Friday 29 April 2011

Royal Wedding - Are We Bovvered?

Well, today's been the day. William has married Kate and they are now the Duke and Duchess of Cambridge and over on politicalbetting the tired old zombies of the Right are claiming the patriotic moral high ground from the Left.

Ho hum..

It would be easy to assume from the cheering crowds that the Monarchy have recovered their pre-eminent status in the public affections but as I walked down East Ham High Street with the shoppers this morning, I had the very real sense of a disconnection between the events in Westminster Abbey and the events in my High Street.

The intellectually lazy (which is usually but not exclusively the preserve of the Right) argument has been that if you don't love, worship or genuflect in the presence of the Royal Family, you're some rabid republican but it's more complex than that. I suspect the majority of the British people chose to ignore today's events - yes, they enjoyed the Bank Holiday (we all work far too hard as it is) but that didn't translate into a desire for celebration or the dreaded "street party".

Indeed, the false bonhomie of the ads and media has been even more nauseating than usual of late - for big business, the wedding is indeed a cause for celebration as they seek to wring more money out of consumers while the wedding is used by Government as an instrument of social control and conformity.

I ignored the wedding, not because I'm a republican or because I don't wish William and Kate well but because I have better things to do with my precious free time than participate in some Government-directed show of national celebration.
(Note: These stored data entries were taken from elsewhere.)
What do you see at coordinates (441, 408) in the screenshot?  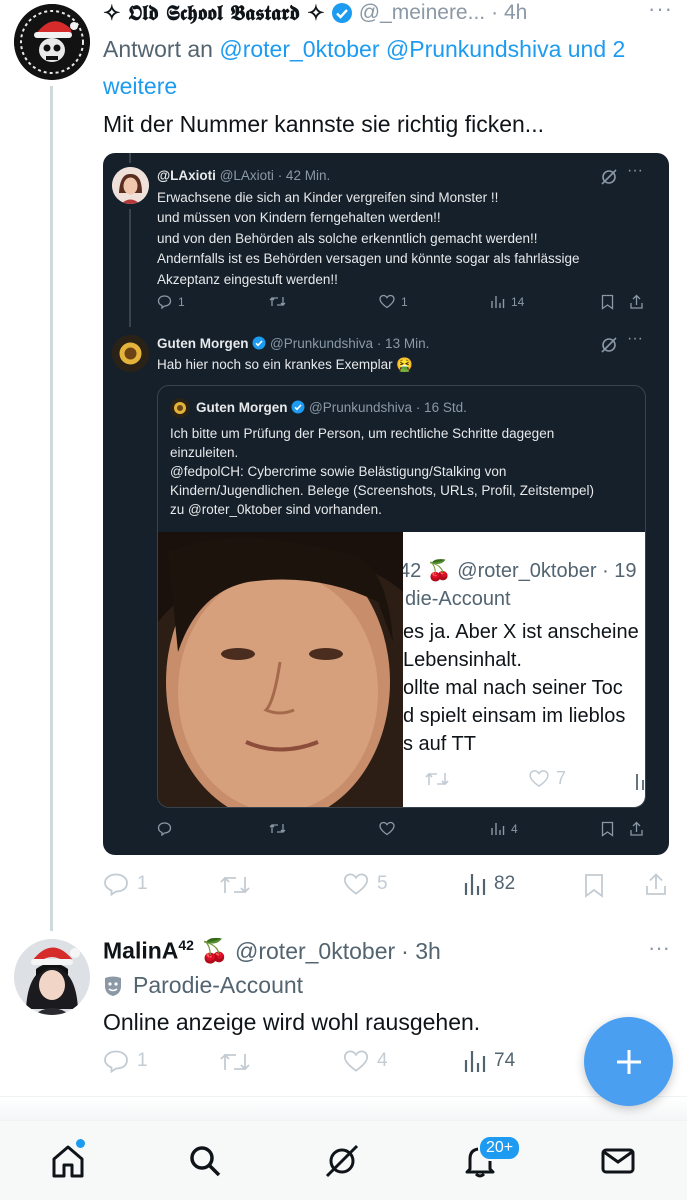 I see `quote-time: · 16 Std.` at bounding box center [441, 408].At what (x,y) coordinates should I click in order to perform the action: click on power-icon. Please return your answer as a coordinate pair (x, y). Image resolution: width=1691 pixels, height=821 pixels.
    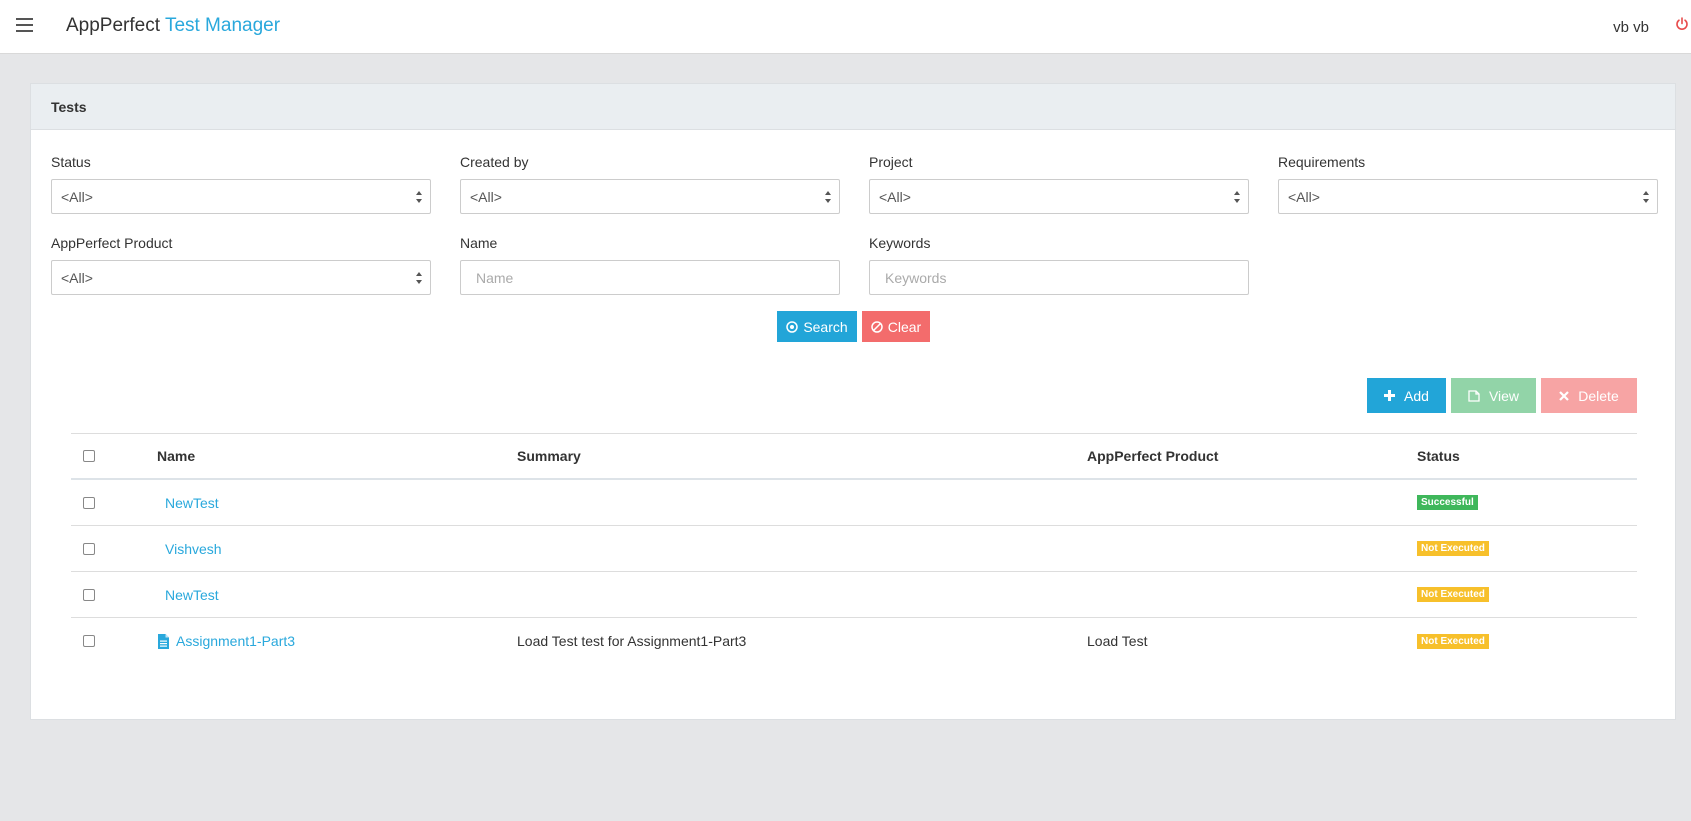
    Looking at the image, I should click on (1682, 24).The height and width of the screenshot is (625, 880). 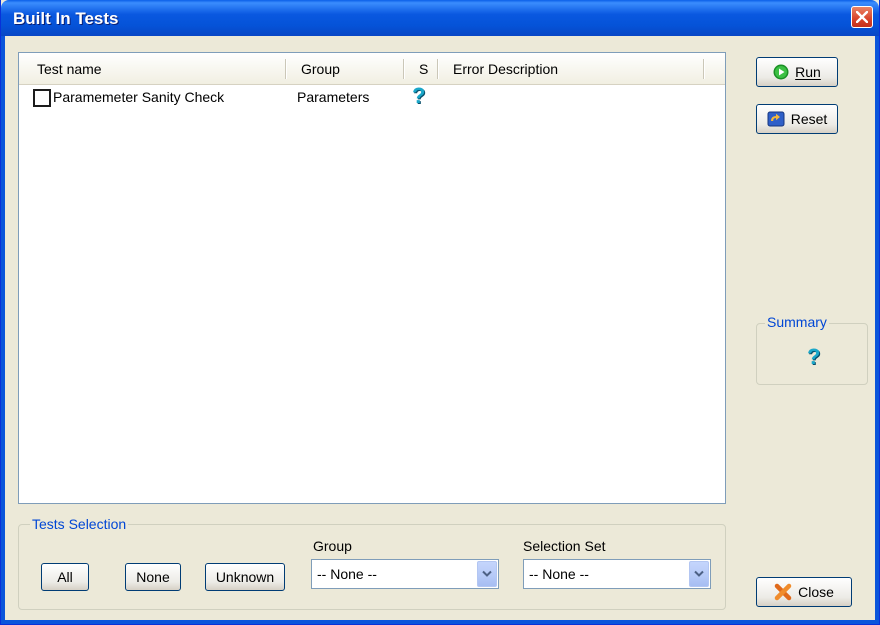 I want to click on select-none-button: None, so click(x=153, y=577).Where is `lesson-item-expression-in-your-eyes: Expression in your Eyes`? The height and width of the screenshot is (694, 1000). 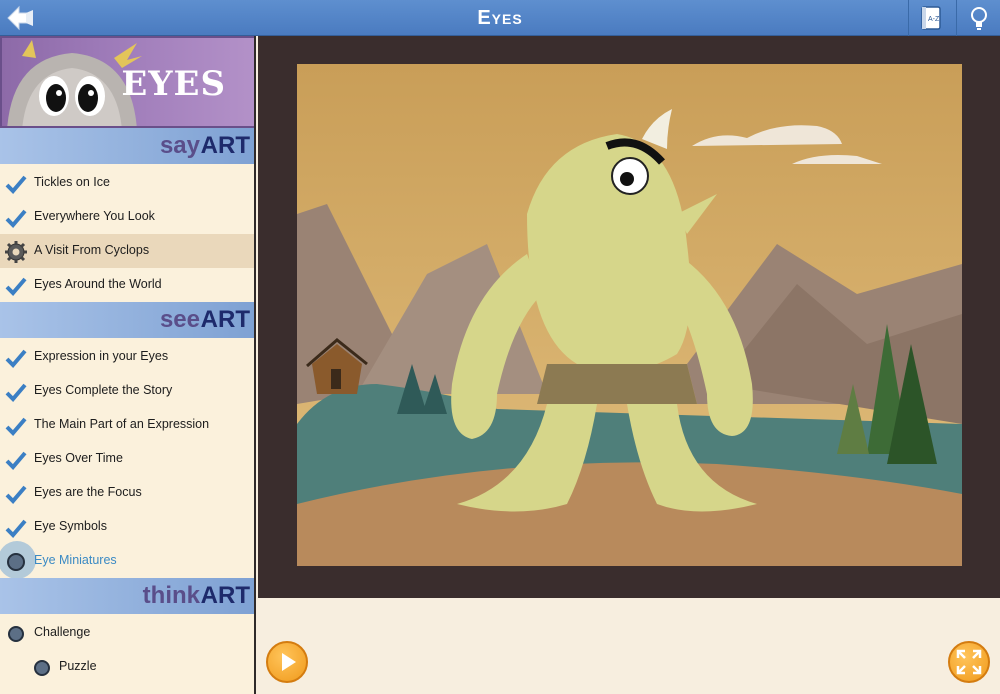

We still live in a free country and if I choose to ignore the royal nuptials, so be it. I'm not a fan of the Monarchy and would shed no tears if they disappeared tomorrow but I recognise the role they play in the nation and around the world.

I would have liked William to have chosen a career other than the military - I suspect he doesn't have the mental faculties to cut it in a proper job so he gets put in the army with people like himself which is again regrettable but inevitable. I also suspect Kate set her sights on William from an early stage and has put up with more from him than she would have from another boyfriend - I'm reminded of the classic question "what first attracted you to the multi-billionaire Hugh Hefner?". I may be wrong but she strikes me as being little different from the girls and women who pursue footballers around the clubs of Mayfair.

The problems of the rest of the world go on - Syria, Libya and of course the tornadoes in the US as well as our own domestic challenges - and we do them a disservice by concentrating so much on this relatively trivial event. I am convinced Govenrments use events like this as a deliberate ploy to draw attention away from the real and much less pleasant and much more intractable problems confronting us.

Nonetheless. I can but hope ny cynicism is misplaced. We are not the people we were in 1981 and we have seen the fairytale turn sour and end in tragedy. I don't get the same sense of unreality about today but I do think the supporters of Monarchy need to appreciate their support is a mile wide and an inch deep and while that doesn't mean the cause of republicanism has serious traction, it does mean the deference to the Royal Family is largely gone (that may be no bad thing).

Most people don't care - their own lives will always come best however much they my occasionally look at the castle on the hill and wonder about the people living there.